Source records:
# # # #

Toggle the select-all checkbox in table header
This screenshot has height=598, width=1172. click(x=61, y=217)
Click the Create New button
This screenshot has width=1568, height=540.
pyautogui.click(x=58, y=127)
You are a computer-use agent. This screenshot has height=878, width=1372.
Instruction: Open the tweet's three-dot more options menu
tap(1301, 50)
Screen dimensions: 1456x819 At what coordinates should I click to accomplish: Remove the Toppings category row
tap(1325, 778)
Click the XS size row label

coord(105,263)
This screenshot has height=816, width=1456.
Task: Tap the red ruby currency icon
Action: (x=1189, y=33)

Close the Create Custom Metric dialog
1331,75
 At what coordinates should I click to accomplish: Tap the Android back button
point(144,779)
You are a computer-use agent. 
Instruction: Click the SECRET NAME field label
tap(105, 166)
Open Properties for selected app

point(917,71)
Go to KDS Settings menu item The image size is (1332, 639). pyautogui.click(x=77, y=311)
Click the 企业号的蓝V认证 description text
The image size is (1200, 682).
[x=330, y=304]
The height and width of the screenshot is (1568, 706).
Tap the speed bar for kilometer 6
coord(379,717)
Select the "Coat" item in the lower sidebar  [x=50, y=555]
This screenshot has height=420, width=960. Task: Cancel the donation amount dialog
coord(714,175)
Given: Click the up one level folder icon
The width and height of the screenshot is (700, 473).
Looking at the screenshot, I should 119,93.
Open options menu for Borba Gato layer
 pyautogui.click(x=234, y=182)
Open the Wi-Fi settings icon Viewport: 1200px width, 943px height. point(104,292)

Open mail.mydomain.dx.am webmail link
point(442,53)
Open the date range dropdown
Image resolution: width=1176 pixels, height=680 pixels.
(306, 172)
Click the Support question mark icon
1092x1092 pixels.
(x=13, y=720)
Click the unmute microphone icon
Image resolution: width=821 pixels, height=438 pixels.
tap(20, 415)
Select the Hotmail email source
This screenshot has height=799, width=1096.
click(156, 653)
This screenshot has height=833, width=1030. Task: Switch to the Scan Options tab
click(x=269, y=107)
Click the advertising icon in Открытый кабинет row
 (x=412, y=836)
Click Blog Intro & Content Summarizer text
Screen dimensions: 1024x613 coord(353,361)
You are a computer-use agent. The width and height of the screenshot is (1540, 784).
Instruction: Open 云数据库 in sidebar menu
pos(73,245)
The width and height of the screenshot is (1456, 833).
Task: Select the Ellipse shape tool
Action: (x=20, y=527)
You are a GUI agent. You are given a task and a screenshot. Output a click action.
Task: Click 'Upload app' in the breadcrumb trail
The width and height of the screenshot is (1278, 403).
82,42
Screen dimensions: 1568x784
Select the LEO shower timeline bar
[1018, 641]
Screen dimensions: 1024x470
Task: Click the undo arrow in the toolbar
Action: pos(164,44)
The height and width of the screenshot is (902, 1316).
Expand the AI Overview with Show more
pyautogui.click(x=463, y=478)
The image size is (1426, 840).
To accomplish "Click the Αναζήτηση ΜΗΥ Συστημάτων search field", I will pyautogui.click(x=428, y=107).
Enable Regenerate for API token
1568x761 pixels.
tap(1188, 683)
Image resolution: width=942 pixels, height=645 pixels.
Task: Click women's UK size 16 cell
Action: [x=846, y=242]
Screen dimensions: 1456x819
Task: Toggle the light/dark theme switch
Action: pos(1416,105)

# # # #

**WORK TO COMPLETE**:
Wherever a line of the records above contains the string "computer", copy that line out.

**ANSWER SPACE**:
You are a computer-use agent. This screenshot has height=878, width=1372.
You are a computer-use agent. 
You are a computer-use agent. The width and height of the screenshot is (1540, 784).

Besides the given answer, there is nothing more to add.